## What the task asks:
Retrieve every line of the data holding the word "will".
(Data for this task)
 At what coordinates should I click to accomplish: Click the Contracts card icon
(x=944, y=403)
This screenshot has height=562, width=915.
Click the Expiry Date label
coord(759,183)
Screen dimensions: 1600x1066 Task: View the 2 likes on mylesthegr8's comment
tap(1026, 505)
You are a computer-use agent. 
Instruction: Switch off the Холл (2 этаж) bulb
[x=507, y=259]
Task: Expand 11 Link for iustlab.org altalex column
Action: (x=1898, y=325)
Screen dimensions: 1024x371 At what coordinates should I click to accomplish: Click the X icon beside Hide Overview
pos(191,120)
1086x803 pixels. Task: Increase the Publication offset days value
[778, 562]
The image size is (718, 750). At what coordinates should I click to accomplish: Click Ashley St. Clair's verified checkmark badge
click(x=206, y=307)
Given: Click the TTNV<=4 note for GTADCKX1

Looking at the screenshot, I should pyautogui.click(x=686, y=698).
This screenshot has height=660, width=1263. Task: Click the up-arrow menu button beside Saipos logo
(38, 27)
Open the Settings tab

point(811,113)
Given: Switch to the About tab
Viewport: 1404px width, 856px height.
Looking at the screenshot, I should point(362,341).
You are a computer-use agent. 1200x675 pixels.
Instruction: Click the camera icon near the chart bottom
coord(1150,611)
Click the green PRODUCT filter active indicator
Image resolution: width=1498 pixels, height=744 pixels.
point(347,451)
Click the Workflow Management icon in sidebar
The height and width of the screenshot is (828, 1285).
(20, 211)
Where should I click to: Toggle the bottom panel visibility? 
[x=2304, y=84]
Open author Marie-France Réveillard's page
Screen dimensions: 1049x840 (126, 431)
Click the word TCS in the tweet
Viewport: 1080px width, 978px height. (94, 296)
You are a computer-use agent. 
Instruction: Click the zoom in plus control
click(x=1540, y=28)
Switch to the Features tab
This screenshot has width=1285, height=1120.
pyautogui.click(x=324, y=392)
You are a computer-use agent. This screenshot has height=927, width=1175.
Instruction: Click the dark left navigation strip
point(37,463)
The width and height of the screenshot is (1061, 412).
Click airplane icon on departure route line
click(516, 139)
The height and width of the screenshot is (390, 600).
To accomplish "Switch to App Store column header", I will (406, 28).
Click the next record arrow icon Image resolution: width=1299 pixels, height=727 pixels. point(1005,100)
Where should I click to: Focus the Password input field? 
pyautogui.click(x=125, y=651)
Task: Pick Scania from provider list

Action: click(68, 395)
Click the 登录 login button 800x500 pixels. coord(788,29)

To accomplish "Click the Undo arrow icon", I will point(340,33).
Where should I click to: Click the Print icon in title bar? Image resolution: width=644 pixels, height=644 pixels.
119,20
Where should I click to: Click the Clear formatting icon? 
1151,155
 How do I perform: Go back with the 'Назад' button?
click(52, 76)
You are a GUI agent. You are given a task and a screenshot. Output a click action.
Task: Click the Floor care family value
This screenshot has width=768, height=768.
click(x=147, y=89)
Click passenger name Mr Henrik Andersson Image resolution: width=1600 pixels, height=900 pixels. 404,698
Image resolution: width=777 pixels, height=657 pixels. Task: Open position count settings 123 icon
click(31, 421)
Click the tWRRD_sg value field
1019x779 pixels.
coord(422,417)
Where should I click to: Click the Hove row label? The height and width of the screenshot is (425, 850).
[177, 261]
(End Data for this task)
## Result of this exercise:
To accomplish "Switch to App Store column header", I will (406, 28).
To accomplish "Click the Undo arrow icon", I will point(340,33).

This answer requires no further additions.